Kısa Özet
Bu video, ilişkilerde "kendini terk etme" temasını ve gönül almanın önemini ele alıyor. Bizi üzen kişilerin hatalarını kabul etmelerine rağmen gönül alma çabası göstermemesi durumunda ne anlama geldiğini, duygusal sorumluluğun ilişkilerdeki rolünü ve kadınların ilişkilerde en çok neye ihtiyaç duyduğunu tartışıyor. Ayrıca, duygusal yükün paylaşılmaması durumunda bireylerin kendilerini nasıl terk ettiklerini ve bu durumla başa çıkmak için neler yapılabileceğini anlatıyor.
- İlişkilerde duygusal sorumluluk almanın önemi
- Gönül almanın, özür dilemenin ötesinde duygusal bağı onarma çabası olduğu
- Kadınların ilişkilerde güvende hissetme ihtiyacı ve duygusal yükün paylaşılmasının önemi
- Kendini terk etme davranışının farkına varılması ve bu durumla başa çıkma stratejileri
Giriş ve Konu Tanıtımı [0:00]
Psikolog Tülay Kök, yayına başlarken yaşanan teknik aksaklıklar nedeniyle kısa bir gecikme yaşandığını belirtiyor. Ardından, bugünkü konunun "kendini terk etmek" olduğunu ve insanların bize kötü şeyler yapabileceğini, bizi terk edebileceğini ancak önemli olanın bizim kendimizi terk edip etmememiz olduğunu vurguluyor. Ayrıca, gönül alma meselesinin neden bu kadar önemli olduğunu ve bir önceki yayında bahsedilen "Sevme Sanatı" kitabındaki bizi üzen insanları nasıl sevebileceğimiz konusuna değiniyor.
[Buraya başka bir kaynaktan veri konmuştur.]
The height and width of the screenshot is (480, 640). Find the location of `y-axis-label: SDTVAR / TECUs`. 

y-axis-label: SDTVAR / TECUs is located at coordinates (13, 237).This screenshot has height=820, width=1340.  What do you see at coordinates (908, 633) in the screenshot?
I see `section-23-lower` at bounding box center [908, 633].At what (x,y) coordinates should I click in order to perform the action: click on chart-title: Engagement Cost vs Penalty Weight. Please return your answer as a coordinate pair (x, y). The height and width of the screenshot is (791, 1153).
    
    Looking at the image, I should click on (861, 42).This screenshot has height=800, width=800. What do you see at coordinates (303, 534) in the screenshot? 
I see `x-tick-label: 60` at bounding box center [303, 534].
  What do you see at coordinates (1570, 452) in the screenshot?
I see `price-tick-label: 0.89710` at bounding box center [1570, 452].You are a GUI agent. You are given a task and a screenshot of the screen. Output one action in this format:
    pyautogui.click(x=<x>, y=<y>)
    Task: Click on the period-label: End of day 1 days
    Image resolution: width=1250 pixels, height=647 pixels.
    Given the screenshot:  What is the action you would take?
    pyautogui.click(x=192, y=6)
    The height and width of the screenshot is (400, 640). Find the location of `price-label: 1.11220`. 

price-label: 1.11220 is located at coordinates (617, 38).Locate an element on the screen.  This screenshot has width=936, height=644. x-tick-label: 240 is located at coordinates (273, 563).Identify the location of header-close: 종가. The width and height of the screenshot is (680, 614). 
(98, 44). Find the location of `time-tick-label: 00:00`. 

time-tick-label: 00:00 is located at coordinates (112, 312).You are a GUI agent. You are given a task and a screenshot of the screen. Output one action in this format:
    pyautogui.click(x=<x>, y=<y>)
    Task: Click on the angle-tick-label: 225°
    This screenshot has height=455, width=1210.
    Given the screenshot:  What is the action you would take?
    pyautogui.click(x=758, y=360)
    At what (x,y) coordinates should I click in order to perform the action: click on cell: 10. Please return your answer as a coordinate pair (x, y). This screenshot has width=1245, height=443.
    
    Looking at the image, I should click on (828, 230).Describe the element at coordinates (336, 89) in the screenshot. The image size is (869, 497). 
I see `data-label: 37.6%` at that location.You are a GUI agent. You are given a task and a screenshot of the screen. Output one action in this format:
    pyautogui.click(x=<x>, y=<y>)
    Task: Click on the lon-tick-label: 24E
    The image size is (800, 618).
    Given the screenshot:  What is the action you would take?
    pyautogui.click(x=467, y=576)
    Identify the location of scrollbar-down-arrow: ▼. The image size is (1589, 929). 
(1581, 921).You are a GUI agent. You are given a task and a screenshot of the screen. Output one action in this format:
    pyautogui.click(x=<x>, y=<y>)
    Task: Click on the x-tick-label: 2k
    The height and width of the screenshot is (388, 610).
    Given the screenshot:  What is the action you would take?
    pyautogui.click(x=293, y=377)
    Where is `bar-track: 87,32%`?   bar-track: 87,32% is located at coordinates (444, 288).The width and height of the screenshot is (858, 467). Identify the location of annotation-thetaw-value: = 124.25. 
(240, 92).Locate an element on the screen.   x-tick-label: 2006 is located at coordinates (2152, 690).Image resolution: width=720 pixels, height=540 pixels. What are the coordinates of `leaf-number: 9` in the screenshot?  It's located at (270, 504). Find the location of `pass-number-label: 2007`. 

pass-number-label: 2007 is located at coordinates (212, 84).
Özür Dilemek ve Gönül Almak Arasındaki Fark [1:53]
Bir izleyicinin sorusu üzerine, bir kişi hatasını kabul etse bile gönül almak için harekete geçmiyorsa bunun ne anlama geldiği tartışılıyor. Özür dilemenin zihinsel bir süreç olduğu, ancak ilişkilerde duygusal bağın onarılmasının daha önemli olduğu vurgulanıyor. Kuru bir özrün duygusal bağı tamir etmediği ve kişinin duygusal sorumluluk almadığı anlamına geldiği belirtiliyor. Gönül almanın, pişmanlığı hissettirmek ve karşı tarafı mutlu etmek için yapılan jestler, sürprizler olduğu ifade ediliyor.
Duygusal Sorumluluk ve İlişkideki Yük Dağılımı [6:07]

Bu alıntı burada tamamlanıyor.